Another famous product of the Nipah palm is the production of 'toddy', an local alcholic drink. Burkill describes the process of tapping sap from the palm to produce 'toddy': A palm is fit to tap at 5 years of age or after its second flowering. When the fruit is forming, the stalk carrying it is beaten with a wooden mallet. After being bruised daily for a week, the stalk is tapped for its sap and the flow maintained by daily shaving off from the stump of the inflorescence. It is accepted that tapping over 50 years is possible.

The sap ferments into alcoholic 'toddy', almost immediately as "bacteria of fermentation is in abundance" in the containers used to collect the sap. Nipah suger is not much made in Malaya because it contains "too much of a treacly substance that is difficult to eliminate". Toddy left to stand becomes vinegar in a fortnight, which is used to bleach Nipah leaves for the hat and mat industry.

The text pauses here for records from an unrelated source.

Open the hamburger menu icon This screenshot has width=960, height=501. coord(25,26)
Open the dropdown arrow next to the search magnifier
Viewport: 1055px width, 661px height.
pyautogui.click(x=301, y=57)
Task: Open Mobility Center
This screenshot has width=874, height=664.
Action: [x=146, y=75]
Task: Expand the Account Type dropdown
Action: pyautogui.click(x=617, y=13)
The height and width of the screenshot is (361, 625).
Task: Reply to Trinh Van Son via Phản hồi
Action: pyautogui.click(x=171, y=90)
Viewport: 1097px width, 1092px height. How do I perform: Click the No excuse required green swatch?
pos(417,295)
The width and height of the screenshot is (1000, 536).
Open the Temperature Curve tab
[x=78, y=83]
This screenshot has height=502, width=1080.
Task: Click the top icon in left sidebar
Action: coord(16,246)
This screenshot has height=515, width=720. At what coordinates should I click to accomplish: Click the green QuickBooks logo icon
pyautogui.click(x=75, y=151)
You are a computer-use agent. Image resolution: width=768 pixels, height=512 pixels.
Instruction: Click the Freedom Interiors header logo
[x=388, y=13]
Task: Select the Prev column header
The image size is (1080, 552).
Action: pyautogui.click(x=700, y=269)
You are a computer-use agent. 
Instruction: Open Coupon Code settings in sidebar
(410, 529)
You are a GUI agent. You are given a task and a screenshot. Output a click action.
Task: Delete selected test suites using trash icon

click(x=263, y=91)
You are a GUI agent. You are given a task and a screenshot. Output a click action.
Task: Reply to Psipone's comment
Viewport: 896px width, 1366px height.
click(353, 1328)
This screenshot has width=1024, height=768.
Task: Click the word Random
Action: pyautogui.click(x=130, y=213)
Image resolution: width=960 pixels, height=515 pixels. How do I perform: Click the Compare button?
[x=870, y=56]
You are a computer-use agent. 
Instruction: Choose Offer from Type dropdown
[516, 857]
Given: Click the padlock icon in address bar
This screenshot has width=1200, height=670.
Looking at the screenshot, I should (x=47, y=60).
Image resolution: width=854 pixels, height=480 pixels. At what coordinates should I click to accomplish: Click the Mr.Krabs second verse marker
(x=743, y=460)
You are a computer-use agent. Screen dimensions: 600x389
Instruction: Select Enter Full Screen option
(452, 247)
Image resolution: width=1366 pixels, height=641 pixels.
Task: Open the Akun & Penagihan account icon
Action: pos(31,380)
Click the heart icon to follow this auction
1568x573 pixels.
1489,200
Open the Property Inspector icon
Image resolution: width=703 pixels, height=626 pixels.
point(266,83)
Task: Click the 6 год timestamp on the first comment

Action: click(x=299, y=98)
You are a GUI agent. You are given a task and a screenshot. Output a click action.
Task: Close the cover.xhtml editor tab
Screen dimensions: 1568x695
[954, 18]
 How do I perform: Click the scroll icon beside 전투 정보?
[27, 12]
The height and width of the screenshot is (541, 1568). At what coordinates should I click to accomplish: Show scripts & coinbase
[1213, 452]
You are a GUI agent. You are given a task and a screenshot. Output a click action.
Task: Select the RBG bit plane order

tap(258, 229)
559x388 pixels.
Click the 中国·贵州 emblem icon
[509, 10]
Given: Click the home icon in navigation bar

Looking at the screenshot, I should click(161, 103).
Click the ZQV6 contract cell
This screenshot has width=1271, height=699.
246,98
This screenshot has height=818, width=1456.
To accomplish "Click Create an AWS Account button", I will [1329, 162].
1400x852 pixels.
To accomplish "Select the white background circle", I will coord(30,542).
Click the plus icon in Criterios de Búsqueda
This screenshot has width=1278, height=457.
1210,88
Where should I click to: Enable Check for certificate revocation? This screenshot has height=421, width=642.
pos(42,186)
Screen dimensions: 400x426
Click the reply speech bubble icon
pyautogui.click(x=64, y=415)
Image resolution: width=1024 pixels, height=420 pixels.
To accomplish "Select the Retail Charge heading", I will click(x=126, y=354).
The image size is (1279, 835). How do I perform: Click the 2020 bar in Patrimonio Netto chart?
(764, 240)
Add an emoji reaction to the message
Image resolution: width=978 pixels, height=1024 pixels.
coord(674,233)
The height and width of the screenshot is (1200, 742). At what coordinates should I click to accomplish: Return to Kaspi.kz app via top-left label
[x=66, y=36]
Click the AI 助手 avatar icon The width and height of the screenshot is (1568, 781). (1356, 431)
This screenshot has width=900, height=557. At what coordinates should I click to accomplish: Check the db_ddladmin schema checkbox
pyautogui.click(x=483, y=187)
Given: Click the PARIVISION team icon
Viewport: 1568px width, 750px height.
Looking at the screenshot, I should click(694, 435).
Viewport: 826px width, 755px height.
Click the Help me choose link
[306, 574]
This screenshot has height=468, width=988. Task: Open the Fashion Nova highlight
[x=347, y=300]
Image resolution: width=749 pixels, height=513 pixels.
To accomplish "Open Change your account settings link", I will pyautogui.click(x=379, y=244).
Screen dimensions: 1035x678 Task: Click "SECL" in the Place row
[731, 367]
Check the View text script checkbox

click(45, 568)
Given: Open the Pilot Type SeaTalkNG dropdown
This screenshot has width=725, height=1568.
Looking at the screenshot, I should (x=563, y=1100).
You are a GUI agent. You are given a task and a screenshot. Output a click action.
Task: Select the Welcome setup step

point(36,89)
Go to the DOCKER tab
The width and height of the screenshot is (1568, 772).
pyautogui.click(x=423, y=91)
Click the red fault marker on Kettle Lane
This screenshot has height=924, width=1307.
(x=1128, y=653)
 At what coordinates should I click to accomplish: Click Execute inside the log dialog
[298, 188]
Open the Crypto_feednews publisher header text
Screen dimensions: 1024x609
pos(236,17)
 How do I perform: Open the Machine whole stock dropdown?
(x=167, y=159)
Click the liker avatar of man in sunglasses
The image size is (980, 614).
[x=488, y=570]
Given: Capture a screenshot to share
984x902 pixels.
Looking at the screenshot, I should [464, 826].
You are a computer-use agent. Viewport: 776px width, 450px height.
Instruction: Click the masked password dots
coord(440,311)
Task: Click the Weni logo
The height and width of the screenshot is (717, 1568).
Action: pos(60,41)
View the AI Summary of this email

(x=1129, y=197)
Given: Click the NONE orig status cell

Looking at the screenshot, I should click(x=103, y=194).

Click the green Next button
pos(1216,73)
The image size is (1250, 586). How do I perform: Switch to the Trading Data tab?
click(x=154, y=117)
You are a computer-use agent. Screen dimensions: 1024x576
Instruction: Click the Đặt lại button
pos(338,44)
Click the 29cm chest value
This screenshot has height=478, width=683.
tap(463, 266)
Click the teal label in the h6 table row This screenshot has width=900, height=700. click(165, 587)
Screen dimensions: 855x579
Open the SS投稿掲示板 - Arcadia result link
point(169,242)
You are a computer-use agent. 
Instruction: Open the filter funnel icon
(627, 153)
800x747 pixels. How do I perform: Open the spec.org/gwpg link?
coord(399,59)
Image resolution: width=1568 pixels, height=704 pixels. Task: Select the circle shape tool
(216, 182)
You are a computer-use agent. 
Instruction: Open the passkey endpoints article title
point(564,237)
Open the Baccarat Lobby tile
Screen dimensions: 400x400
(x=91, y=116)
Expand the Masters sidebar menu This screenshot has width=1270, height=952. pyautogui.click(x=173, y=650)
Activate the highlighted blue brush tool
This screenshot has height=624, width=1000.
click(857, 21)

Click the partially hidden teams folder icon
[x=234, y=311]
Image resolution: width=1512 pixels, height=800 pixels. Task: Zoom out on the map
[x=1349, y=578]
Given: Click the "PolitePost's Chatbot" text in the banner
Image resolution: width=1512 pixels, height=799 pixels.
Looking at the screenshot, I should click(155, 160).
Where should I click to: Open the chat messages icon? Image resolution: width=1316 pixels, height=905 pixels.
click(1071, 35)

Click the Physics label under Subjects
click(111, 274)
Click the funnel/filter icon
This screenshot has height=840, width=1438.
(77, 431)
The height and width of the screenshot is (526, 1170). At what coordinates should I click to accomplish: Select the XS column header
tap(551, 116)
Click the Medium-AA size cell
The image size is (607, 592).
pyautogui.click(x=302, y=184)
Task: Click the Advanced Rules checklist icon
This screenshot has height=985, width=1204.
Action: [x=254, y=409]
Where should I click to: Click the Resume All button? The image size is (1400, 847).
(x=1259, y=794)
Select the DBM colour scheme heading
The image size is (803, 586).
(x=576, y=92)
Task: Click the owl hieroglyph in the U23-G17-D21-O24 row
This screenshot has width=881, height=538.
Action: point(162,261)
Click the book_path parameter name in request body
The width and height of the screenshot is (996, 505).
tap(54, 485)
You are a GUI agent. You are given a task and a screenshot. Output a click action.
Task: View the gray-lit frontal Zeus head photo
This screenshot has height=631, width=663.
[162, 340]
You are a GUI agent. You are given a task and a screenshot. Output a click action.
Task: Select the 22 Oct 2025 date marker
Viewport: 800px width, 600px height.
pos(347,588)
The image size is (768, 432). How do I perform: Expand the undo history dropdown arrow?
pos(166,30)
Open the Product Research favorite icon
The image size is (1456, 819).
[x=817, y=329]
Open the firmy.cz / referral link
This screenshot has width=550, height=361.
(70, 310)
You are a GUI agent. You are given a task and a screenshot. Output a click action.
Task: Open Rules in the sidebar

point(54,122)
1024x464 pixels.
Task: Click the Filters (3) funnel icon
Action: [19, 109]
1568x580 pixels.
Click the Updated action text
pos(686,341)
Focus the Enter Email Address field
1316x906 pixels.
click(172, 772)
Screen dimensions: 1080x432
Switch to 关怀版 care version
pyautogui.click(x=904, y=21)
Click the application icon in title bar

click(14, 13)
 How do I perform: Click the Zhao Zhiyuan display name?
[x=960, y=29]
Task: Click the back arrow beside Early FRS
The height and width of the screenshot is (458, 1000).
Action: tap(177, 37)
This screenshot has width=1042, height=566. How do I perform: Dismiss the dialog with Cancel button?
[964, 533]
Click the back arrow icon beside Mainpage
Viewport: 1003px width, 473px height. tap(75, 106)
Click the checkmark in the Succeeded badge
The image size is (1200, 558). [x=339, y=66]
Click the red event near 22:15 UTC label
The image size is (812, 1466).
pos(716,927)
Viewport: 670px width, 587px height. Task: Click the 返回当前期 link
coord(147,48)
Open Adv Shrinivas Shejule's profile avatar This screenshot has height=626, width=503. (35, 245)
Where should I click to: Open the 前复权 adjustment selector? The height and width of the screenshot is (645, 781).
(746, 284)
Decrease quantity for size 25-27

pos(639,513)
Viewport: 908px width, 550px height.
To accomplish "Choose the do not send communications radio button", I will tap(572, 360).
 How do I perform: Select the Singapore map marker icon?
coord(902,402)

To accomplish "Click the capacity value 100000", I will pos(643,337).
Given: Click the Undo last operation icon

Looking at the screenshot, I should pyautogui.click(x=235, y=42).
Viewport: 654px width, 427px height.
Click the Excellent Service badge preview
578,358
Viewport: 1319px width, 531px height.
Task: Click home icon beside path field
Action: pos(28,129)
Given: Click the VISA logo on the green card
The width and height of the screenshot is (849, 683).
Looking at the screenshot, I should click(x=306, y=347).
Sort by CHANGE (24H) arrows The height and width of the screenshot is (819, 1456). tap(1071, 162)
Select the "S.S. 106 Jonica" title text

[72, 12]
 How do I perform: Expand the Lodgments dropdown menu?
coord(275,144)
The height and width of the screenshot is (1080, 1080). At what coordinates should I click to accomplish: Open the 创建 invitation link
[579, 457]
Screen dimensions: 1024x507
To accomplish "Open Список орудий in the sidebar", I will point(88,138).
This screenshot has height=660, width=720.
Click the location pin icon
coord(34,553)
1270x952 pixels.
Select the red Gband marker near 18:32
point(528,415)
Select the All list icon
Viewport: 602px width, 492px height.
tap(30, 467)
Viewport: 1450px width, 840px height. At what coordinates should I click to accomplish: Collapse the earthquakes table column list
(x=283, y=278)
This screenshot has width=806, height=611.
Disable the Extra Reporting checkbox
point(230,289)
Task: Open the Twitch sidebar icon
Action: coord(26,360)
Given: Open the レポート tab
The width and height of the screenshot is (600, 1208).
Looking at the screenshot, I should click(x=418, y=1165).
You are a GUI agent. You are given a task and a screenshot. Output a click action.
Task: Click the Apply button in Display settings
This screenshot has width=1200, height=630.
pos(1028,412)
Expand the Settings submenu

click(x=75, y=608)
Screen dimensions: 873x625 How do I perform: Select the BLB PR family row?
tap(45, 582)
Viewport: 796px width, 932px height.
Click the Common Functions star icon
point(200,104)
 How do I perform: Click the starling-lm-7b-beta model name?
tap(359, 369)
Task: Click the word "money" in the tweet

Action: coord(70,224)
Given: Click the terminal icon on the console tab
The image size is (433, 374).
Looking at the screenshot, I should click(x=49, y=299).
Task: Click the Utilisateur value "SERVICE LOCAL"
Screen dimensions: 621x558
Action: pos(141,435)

An animal that is fond of stealing 'toddy' is the Common Palm Civet (Paradoxurus hermaphroditus). It is also called the Toddycat. The Toddycat and Palm leaf is part of the logo of the Raffles Museum of Biodiversity Research (RMBR) at the National University of Singapore.
From the write up about the Toddycat and Palm leaf in the logo ...
"Commonly residing in roofs of houses, gardens and parks, they travel between houses via telephone wires, poles and trees. Often mistaken for cats or rats in the roof, Toddy eats flesh and fruit with equal gusto.

Seven of the eight species of world's palm civets are found in Southeast Asia. They are secretive and elegant animals residing in the threatened forests of Asia, and even now, we know very little about them!"
The Toddycats is also the name of the volunteers at RMBR! Here is the really delightful mascot of the volunteers...
There sure are a lot of fascinating fauna and facts surrounding the Nipah palm!